Good morning and happy Monday, folks!
It appears to be a slow day for good accounting news this morning, so let's instead take a look at a recent study that found working in a windowless office has dangerous implications for those of you unlucky enough to spend your waking hours under fluorescent light. I'm sure this is exactly what you want to read as you head into yet another week of whatever soul-sucking billable work you have ahead.
We already know lack of sunlight is bad for you. But now we know lack of a view is also bad for you:
The study compared the self-reported sleep patterns of 49 day shift employees, 27 of them working in windowed offices and 22 in windowless environments (or so far away from windows that they could see neither sunlight nor views of the outside world). On a subjective sleep-quality questionnaire, the window workers scored better. They also rated better on a standard health survey in two categories, including “vitality.”

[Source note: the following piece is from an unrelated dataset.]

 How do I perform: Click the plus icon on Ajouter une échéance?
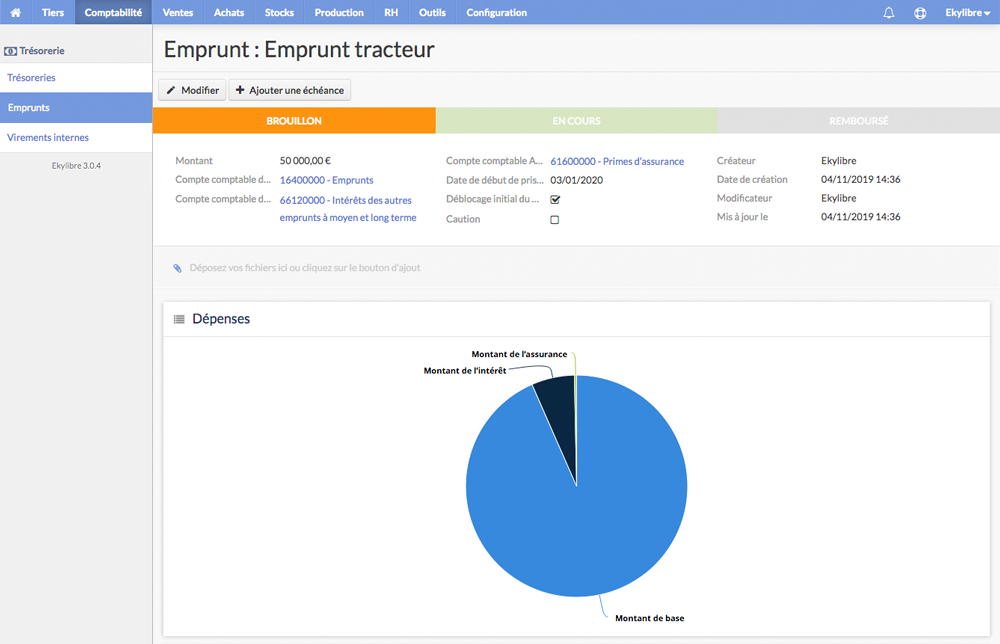[x=240, y=90]
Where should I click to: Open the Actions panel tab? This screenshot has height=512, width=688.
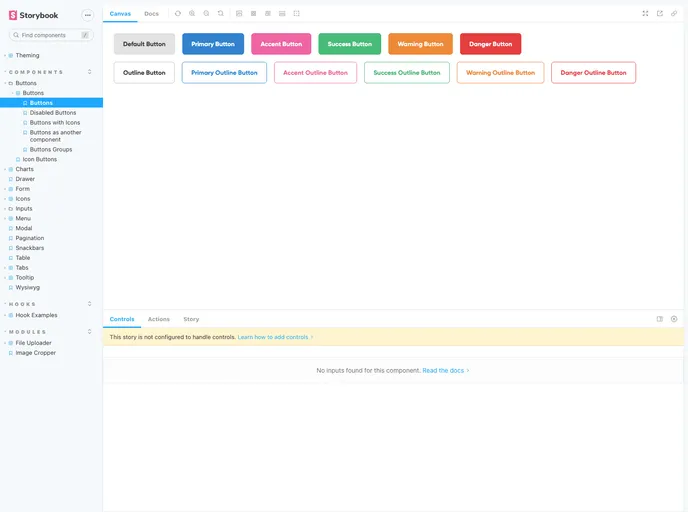(x=158, y=319)
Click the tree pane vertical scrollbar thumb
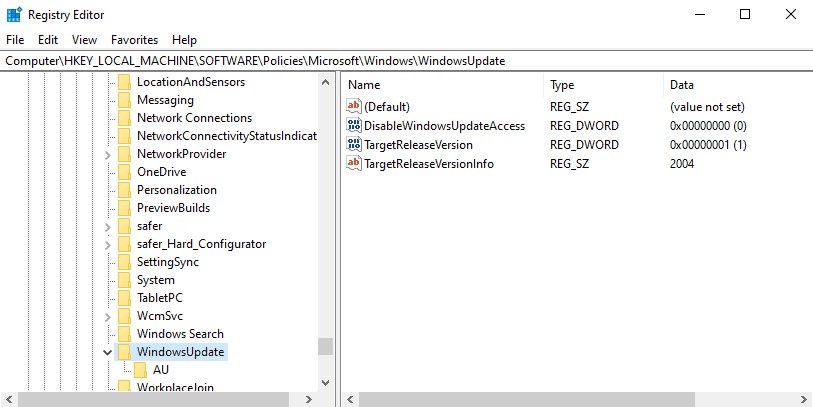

To go beyond self-reported assessments, 21 participants (10 windowless workers and 11 windowed ones) wore a wristband that measured activity during sleep and waking hours. That monitoring revealed that workers with windows slept 46 minutes longer each night during the workweek than their windowless counterparts and were four times as active during the workday. Exposure to daylight is an environmental cue for the circadian clock, the body’s natural rhythm over a 24-hour period. Depriving workers of light seems to disrupt behavioral patterns such as sleep and activity.
Lack of sleep can lead to all kinds of nasty things: mistakes, lower stress threshold, trouble concentrating and even decreased optimism. For those of you barely hanging on to that last shred of hope, that's bad news.
So, when you're picking your hoteling spot for the day, try to find an open desk near a window. Barring that, make sure to go outside and play as often as possible.